To obstetricians or urologists? Do they know what to do with these patients? Wasn’t the infertility center where the couple had an IVF full of the same specialists? How many general practitioners, gynecologists, urologists, psychiatrists or psychologists in Iran can really help their clients in these areas?
Basically, in this day and age, does anyone consider themselves responsible for educating young girls and boys who want to enter a new world, which is no less than Wonderland for them? What is it like to live together in that Wonderland? And to think that we should not talk to our children about it, lest the veils of shame be torn, or lest the children shake their heads and ears; And we leave everything to fate, which friend or which website or which book, what right or wrong information to give our children; Has it solved a problem? Or created a thousand problems?
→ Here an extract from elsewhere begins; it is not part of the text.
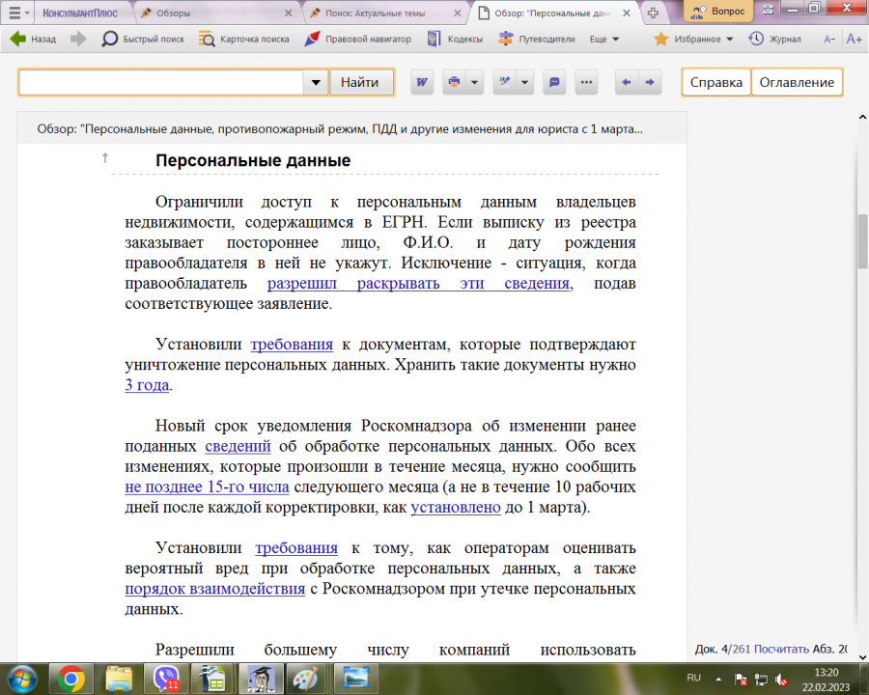Click the Назад back arrow
Viewport: 869px width, 695px height.
(33, 40)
The missing link in sexual health education
The greatest help families have to a young boy or girl who wants to get married is to bargain and raise the dowry, or put money in the middle for the cost of engagement and wedding ceremonies; And they are always happy that I had such a party for my beloved that someone put a finger in his mouth and his eyes became pale.
Maybe no one is guilty. Who taught parents what to teach their children? Ring to ring is added to the chain of ignorance. But let us not forget that this ignorance does not diminish our responsibility as parents, teachers or government officials.
“Let’s change”
first step:
Let us not be ashamed of ourselves
When we encounter a problem in marital matters, the first step is to recognize the problem. There are many who do not want to think about the issue at all, let alone seek a solution to it! Marital issues are important. They should not be ignored. Sometimes, like a snowball, a small issue gets bigger and bigger over time, even bringing a marriage to a standstill.
Step two:
Let us not be ashamed of our spouse
Each person’s spouse must be the closest person to him or her. It is right to assume that some things should not be said because the boundaries are broken; But that is not the case with sex. Of course, the way the issue is expressed is important. Even the best words can be catastrophic if we say them badly. In marital matters, too, the matter should be discussed with the spouse in a completely respectful manner and in a positive tone, not reproachful or sarcastic.
Step 3:
Do not be ashamed of the consultant
There are not many doctors or psychologists who specialize in treating sexual problems. But there is no reason not to look for them. It is important that you and your spouse have the will to solve the problem. If you want it to be solved, if you give it time and energy, it will be solved. The first counselor may not be able to help; But you should not be disappointed. In our country and even all over the world, sex therapy is a new discipline. In the field of sexual health counseling, there are few experienced people; But they are not rare. If you find one, trust them and know that treating most of these problems is easy, but it takes time.